- **Passage shown**:
= = = = = = =
American physician (1900–1991)

Arthur Fritiof Lundblom (1900–1991) was an American Swedish physician, writer and beekeeper.

== Biography ==
Arthur Lundblom was born on 15 July 1900 in New York City, United States, to Alrik Lundblom, a sea captain och ship builder master at Djurgården shipyard, and Bertha Georgina (née Lindgren). He grew up in New York City, the Azores and on Djurgården in Stockholm, and married the nurse Mona (née Ljungström), daughter of Fredrik Ljungström. Brother-in-law to Emil Carelius and father-in-law to :sv:Claes Sylwander.

After Licentiate of Medicine with specialty in orthopaedics at Karolinska Institute, he was occupied as regiment military physician at Life Guard Dragoons and Svea Engineer Corps. He also served as counselor for the predecessor of the National Agency for Education, as a surgeon in own private clinic, as well as with plague clinics in Africa.

As an expert in beekeeping, he served for the Swedish Beekeepers Association in evaluations of bee races suitable for the Swedish climate etc. Besides articles and essays in scientific publications, he authored the book Honungsbiet i Saga och Sanning (English: "The honey bee in saga and reality") (1959) the same year he won "10 000-kronorsfrågan" on bees in Kvitt eller dubbelt with Nils Erik Bæhrendtz on SVT. In 1967 his documentary film Honungsjakt och pilgift (English: "Honey hunt and arrow poison") together with :sv:Nils Linnman was broadcast on SVT, about honeyguides and the Maasai people in the newly established Maasai Mara game reserve in Kenya.
= = = = = = =
- **Material supplied**:
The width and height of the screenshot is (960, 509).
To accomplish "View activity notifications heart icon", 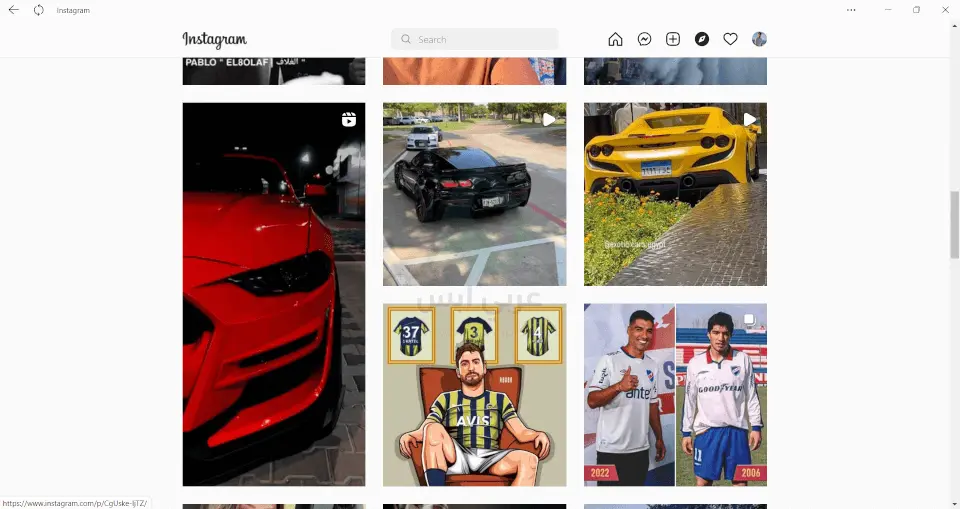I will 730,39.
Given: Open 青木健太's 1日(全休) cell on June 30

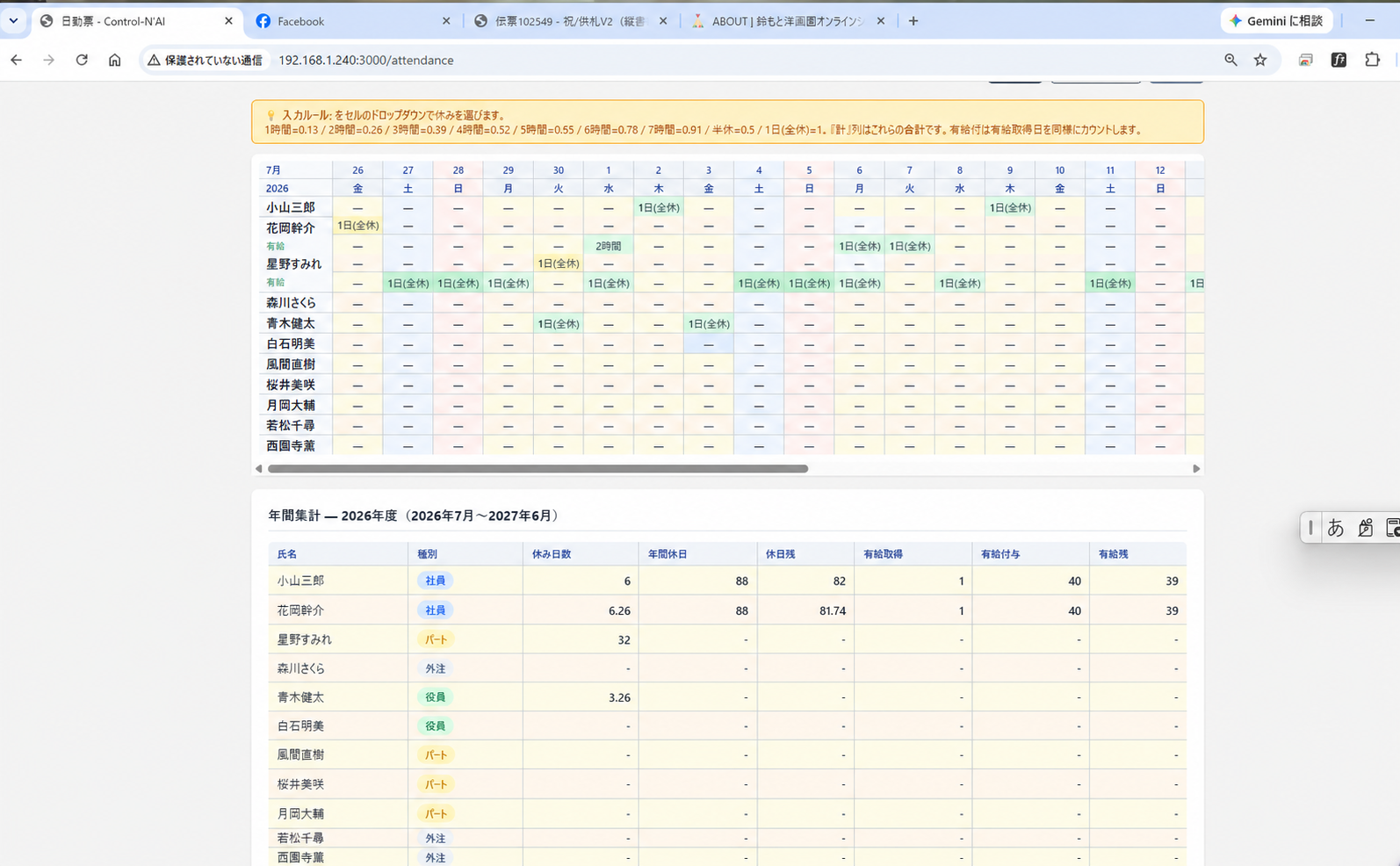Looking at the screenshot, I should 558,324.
= = = = = = =
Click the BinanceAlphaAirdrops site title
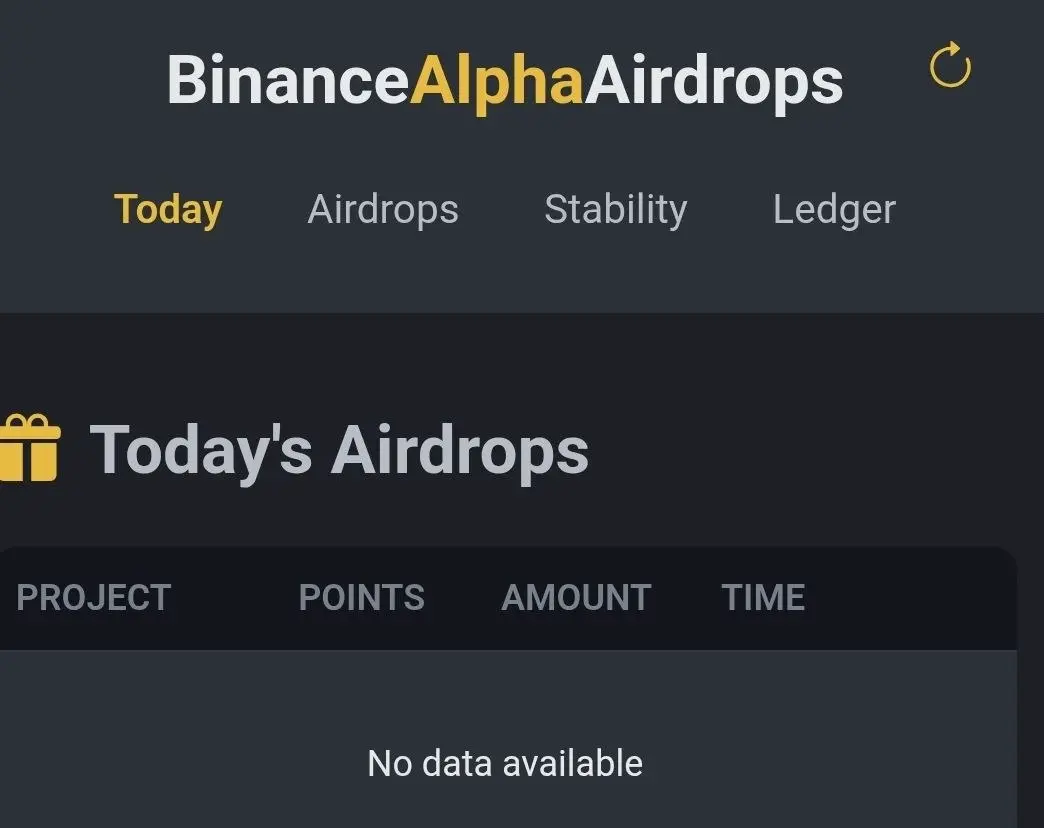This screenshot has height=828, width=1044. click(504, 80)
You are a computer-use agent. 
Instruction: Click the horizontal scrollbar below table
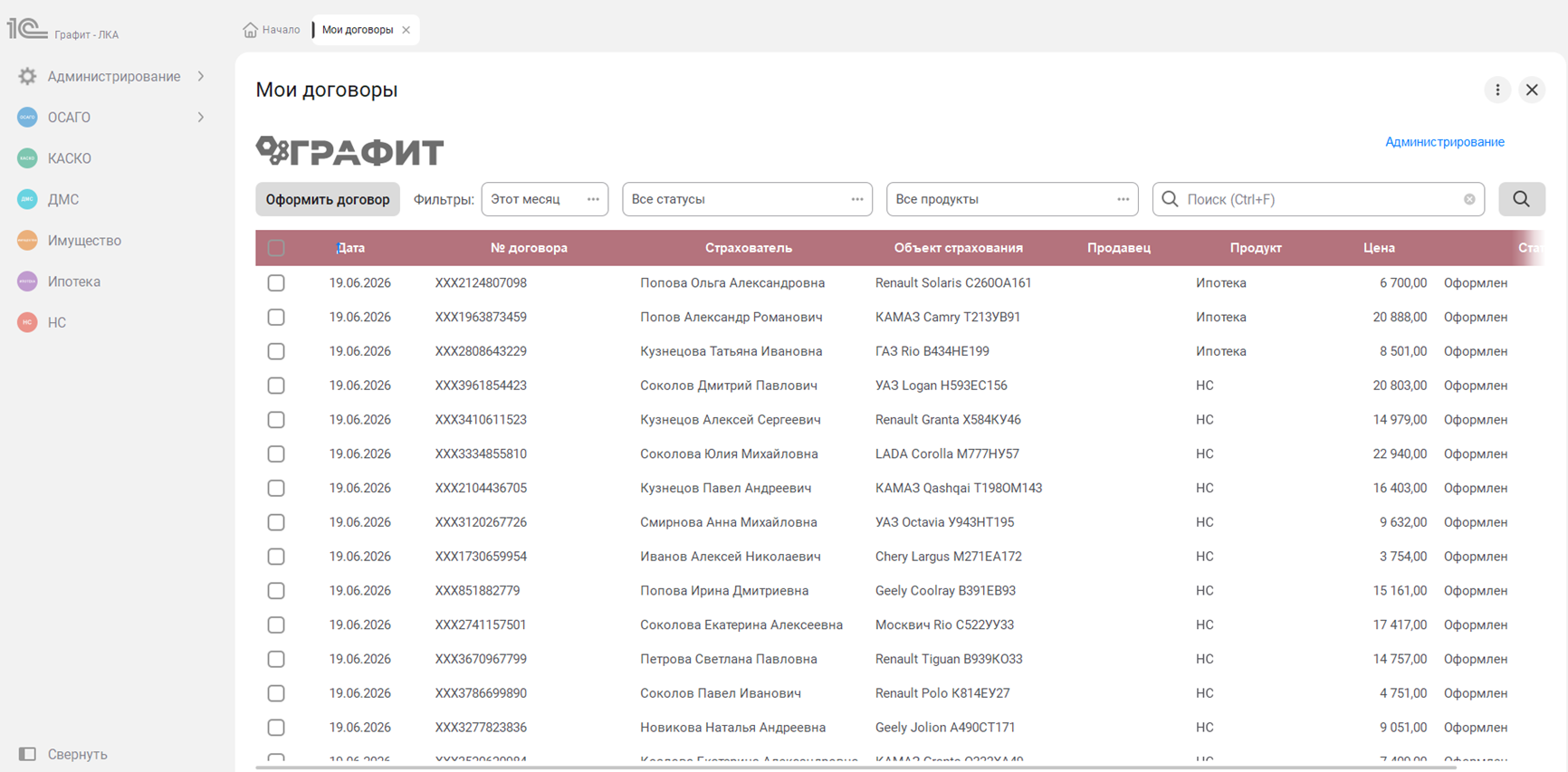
= = = = = = =
- **Instructions**:
[a] Answer these questions using the passage on Arthur Lundblom.
(i) In which places did Lundblom grow up?
(ii) In what year did he win "10 000-kronorsfrågan" on bees?
(iii) In which country was the game reserve featured in his 1967 documentary film?
[b] Reproduce the stretch of the passage on Arthur Lundblom from "American physician (1900–1991)" through "to :sv:Claes Sylwander.".

- **Your responses**:
[a]
(i) New York City, the Azores and Djurgården in Stockholm.
(ii) 1959.
(iii) Kenya.

[b]
American physician (1900–1991)

Arthur Fritiof Lundblom (1900–1991) was an American Swedish physician, writer and beekeeper.

== Biography ==
Arthur Lundblom was born on 15 July 1900 in New York City, United States, to Alrik Lundblom, a sea captain och ship builder master at Djurgården shipyard, and Bertha Georgina (née Lindgren). He grew up in New York City, the Azores and on Djurgården in Stockholm, and married the nurse Mona (née Ljungström), daughter of Fredrik Ljungström. Brother-in-law to Emil Carelius and father-in-law to :sv:Claes Sylwander.